Funktionsprinzip von Doppelkopfmaschinen
Das kennzeichnende Merkmal ist der Doppelantrieb: Ein Antrieb bewegt die Verrohrung, ein zweiter das innenliegende Bohrwerkzeug. Dadurch kann die Maschine gleichzeitig schneiden, lösen und das Bohrloch mit der Verrohrung sichern. Dieses Zusammenspiel wird genutzt, wenn der Baugrund ohne laufende Stützung zum Nachfallen, Ausbrechen oder Vermischen von Schichten neigt.

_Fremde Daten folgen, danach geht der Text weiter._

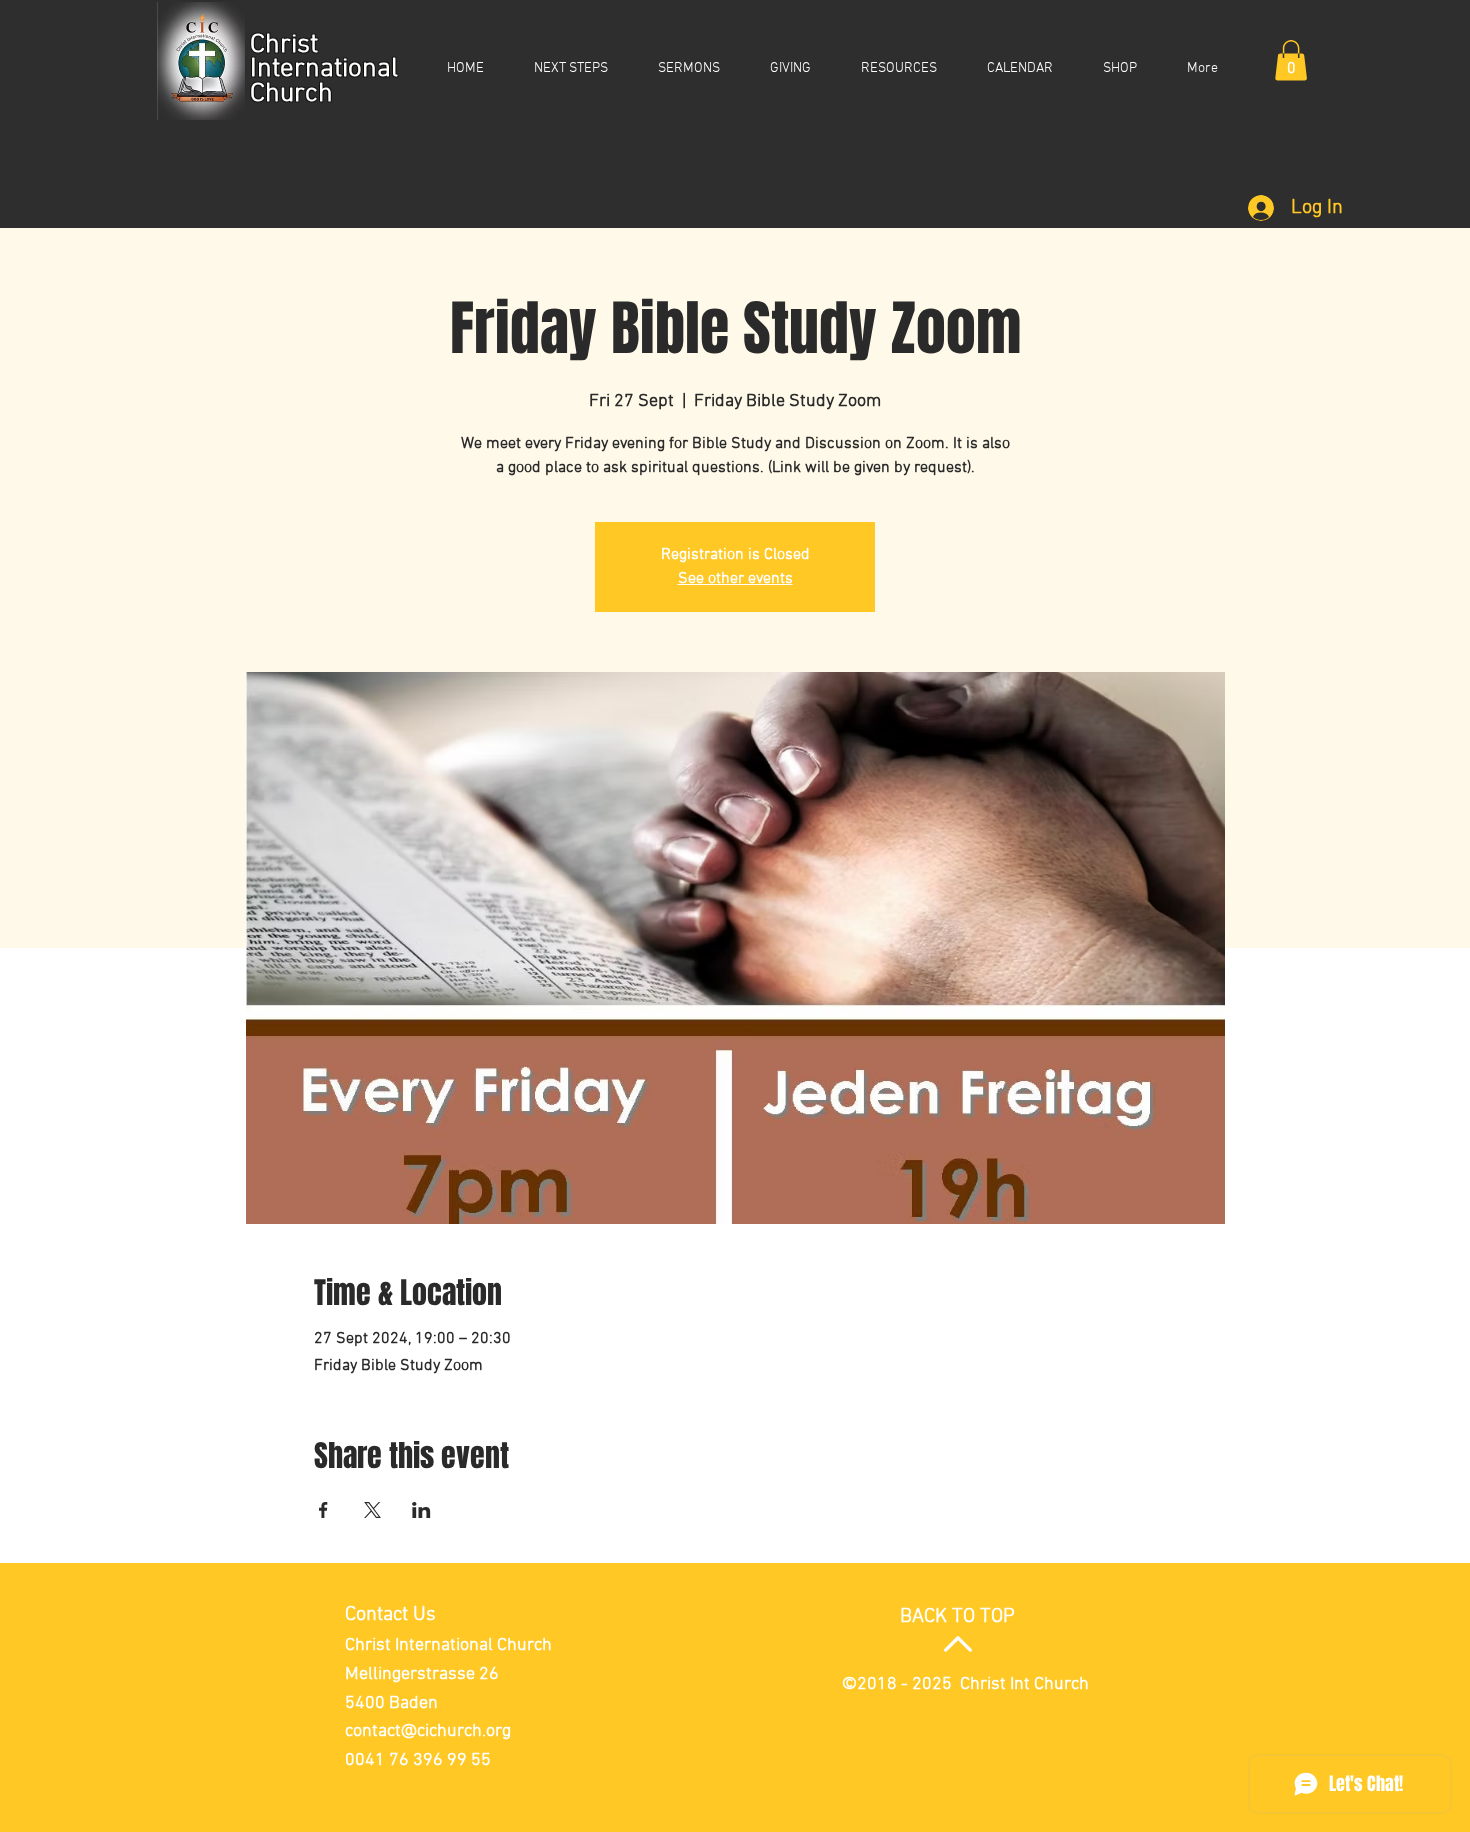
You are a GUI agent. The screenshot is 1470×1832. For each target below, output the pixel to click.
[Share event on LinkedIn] (421, 1510)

Einsatz bei verrohrten Bohrungen im Spezialtiefbau
Doppelkopfmaschinen kommen vor allem bei tiefen Bohrungen mit erhöhten Anforderungen an die Bohrlochstabilität zum Einsatz. Typische Anwendungsfelder sind Pfahlgründungen, verrohrte Ankerbohrungen oder andere Bohrungen, die in lockerem, wasserführendem oder heterogenem Baugrund hergestellt werden. Auch bei innerstädtischen Baustellen oder in unmittelbarer Nähe bestehender Bauwerke kann das kontrollierte Bohren mit Verrohrung relevant sein.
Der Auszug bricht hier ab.